I have used it myself once or twice. 

I'm saddened, though, that people may still think it's a good place to hire a hitman. No part of the web is a good place to hire a hitman. It's not a good idea to hire a hitman. It's a crime. And, if you want to be entirely rational, the web may be the worst place on earth, because it's inhabited by strange people and leaves traces. 

In the latest example, KFOR-TV reports that 37-year-old Danielle Dana Layman of Ponca City, Oklahoma, allegedly headlined her Craigslist ad: "10 day gig overseas for amateur, competitive pay." She then allegedly presented an applicant for the job with a PowerPoint presentation entitled: "Operation Insecticide." 
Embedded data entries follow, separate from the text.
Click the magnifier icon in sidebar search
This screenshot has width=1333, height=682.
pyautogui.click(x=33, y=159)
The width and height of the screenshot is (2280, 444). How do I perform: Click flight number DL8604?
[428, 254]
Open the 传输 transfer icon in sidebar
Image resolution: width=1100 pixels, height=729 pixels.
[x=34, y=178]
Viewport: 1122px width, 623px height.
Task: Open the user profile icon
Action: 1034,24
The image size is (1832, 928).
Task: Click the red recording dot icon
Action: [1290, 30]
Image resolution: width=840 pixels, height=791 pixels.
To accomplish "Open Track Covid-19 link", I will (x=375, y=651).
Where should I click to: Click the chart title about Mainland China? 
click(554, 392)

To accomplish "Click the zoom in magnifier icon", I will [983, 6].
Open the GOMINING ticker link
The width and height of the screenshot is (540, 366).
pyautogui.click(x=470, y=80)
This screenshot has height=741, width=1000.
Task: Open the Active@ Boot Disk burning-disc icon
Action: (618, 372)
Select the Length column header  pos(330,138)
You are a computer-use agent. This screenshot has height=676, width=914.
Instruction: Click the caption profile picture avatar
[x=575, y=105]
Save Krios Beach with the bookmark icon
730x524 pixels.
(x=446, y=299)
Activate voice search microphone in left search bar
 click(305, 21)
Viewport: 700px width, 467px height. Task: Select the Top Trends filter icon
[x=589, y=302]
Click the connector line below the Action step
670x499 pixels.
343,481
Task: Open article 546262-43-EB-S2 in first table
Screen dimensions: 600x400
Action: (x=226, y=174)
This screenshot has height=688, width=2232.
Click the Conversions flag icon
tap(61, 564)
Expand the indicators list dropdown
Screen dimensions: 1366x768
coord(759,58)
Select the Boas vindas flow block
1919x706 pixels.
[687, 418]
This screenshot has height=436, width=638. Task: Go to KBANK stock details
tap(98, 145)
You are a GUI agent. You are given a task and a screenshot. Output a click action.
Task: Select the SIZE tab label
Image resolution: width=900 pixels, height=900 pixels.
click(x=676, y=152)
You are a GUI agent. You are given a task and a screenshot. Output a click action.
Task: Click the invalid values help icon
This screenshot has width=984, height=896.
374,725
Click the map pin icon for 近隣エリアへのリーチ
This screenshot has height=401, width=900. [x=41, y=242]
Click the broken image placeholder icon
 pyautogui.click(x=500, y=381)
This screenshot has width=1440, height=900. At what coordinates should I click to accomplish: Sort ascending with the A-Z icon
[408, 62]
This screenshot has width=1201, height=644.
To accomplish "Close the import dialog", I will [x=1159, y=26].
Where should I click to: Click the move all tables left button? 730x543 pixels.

I won't go into the poisonous details, save to say that the applicant reported the alleged incident to the FBI. Hence the arrest. 

I'm more interested, though, in the idea that people may really believe the web can solve all their problems. It's as if Amazon has shown that you can buy so many things with just a few clicks, so Craigslist must be the best place to buy the right person. Or, in some cases, the right wrong person.

Yes, you can find people who can perform certain sorts of jobs, just as you can use eBay to sell many things you own. But isn't it worth thinking twice before you decide that the internet is -- or, at least, has -- your answer to everything?

The web is older than it looks. 

This Craigslist hitman thing has been going on for some time. Here's a 2013 tale of an Iowa woman who allegedly used the site to hire someone to eliminate her father. Can you remember 2008? Well, here was a woman in Sacramento, California who allegedly went on Craigslist to find someone to dispose of the wife of a man she'd had an affair with.

The web is full of strangers. Strangers are only marginally less trustworthy than the people you know. You cannot just click your troubles away. You cannot hope that because you tried to hire someone on Craigslist, you can dazzle them with a PowerPoint and get them to do what shouldn't be done.

Technology doesn't (yet) wash away reality.

Perhaps those who try such a scheme believe that their idea is more foolproof than the last one that failed. Perhaps they think this is the easiest and quickest way to achieve their ends. Perhaps it's just that Craigslist is so cheap. 

But Google's even cheaper. You can use it to find out what happened to other people who tried such a thing.